On her LinkedIn page, Wagner notes that she's a freelance contributor:
What started as a small blog, turned into several freelance opportunities, as well as a pretty large blog following. I write about whatever is in my head...which can be frightening at times. Mostly dealing with agriculture, family and how your food gets to your plate.
She's posted articles at HuffPost and Say Anything. She's also a cancer survivor who is concerned about health care coverage for farm families. In 2012, the Grand Forks Herald reported that the Wagners lived with other health issues in DELICATE DIET: Ranching family adopts vegan lifestyle for son, a moving if ironic tale and in 2009, Forum Communications distributed a story about her tweeting in A cow's life goes aTwitter: North Dakota rancher uses social networking site. One can get an idea about the farm operation here at the EWG Farm Subsidy Database.
A visit to her personal blog reveals she's been wowed before by being at a convention where Trump spoke. Just over a year ago, she wrote in A new road:
While I’m typing this, I’m sitting in a room in Nashville, TN, where the events of the last 24 hours still amaze me.
I was privileged to be seated five rows back from an address by not only the US Secretary of Ag, Sonny Perdue, but also by President Donald Trump.
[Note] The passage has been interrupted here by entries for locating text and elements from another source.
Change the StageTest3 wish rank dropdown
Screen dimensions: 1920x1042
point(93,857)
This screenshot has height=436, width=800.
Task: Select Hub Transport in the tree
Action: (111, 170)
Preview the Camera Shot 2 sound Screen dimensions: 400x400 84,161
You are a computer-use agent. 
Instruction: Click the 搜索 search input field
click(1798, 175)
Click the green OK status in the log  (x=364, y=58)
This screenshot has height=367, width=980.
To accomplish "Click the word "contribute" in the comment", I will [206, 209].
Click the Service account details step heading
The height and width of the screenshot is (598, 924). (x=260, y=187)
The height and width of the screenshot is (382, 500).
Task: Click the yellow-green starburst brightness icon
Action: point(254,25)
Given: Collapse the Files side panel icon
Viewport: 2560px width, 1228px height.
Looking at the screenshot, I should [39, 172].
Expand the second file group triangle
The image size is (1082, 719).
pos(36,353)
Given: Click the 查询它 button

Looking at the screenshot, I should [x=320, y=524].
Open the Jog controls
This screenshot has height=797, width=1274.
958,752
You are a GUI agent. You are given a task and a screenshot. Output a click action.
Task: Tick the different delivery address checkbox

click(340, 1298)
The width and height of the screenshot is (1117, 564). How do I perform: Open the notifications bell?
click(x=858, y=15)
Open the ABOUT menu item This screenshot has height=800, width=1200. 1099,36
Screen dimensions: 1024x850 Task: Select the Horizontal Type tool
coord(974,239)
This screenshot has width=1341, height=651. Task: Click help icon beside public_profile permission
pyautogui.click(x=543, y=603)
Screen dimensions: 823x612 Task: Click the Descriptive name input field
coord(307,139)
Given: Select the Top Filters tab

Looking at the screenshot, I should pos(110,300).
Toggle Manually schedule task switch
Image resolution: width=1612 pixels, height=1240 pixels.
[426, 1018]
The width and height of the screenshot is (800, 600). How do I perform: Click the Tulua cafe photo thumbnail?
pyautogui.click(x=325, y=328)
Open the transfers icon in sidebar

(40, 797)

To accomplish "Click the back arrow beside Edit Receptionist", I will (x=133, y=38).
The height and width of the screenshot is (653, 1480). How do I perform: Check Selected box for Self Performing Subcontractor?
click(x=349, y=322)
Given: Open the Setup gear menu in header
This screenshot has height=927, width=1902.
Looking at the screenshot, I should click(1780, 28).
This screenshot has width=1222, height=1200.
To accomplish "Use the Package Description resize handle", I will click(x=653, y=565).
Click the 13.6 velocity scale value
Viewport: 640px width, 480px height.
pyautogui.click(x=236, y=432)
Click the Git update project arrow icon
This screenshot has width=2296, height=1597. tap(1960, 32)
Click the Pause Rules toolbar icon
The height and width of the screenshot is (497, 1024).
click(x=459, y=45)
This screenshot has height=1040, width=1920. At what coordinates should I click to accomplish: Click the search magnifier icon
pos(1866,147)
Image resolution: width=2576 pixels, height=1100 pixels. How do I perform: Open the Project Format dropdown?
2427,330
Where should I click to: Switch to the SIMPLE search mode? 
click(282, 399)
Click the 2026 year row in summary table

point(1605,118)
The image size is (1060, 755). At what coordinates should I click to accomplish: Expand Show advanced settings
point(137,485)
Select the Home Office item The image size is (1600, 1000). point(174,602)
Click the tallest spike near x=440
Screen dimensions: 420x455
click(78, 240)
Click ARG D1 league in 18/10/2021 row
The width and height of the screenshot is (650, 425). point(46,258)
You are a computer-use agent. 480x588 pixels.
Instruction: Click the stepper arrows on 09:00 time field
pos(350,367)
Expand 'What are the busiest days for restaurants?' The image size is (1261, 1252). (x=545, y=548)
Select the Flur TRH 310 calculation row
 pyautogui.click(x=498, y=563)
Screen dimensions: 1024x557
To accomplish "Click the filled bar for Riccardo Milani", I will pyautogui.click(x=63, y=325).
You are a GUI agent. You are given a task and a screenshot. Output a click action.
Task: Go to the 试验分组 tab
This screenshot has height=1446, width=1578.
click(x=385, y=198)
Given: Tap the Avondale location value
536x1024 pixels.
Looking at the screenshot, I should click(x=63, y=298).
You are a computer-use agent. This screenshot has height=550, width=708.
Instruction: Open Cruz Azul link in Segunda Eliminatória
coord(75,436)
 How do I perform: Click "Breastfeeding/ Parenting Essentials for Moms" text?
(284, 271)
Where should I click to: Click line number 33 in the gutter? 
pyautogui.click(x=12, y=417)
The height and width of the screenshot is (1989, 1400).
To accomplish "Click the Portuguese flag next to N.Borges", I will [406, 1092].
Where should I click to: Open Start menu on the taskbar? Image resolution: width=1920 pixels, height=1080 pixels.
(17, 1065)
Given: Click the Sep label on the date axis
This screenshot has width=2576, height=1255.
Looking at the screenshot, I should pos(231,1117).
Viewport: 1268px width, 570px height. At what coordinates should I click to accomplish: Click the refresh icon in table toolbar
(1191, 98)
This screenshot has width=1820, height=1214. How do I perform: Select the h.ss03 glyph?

Now, I get that not everyone agrees with his policies, but we should all admit that being able to personally witness an address by a sitting President is an honor.
And I followed that with a live interview on Fox and Friends…that’s right, national TV. Seriously.
Sometimes the events that unfold in my life just take my breath away.
The post is tagged AFBF Annual Meeting.
Image: The Prairie Pothole Region in the United States. Growing up in rural Minnesota, we learned it's not bad.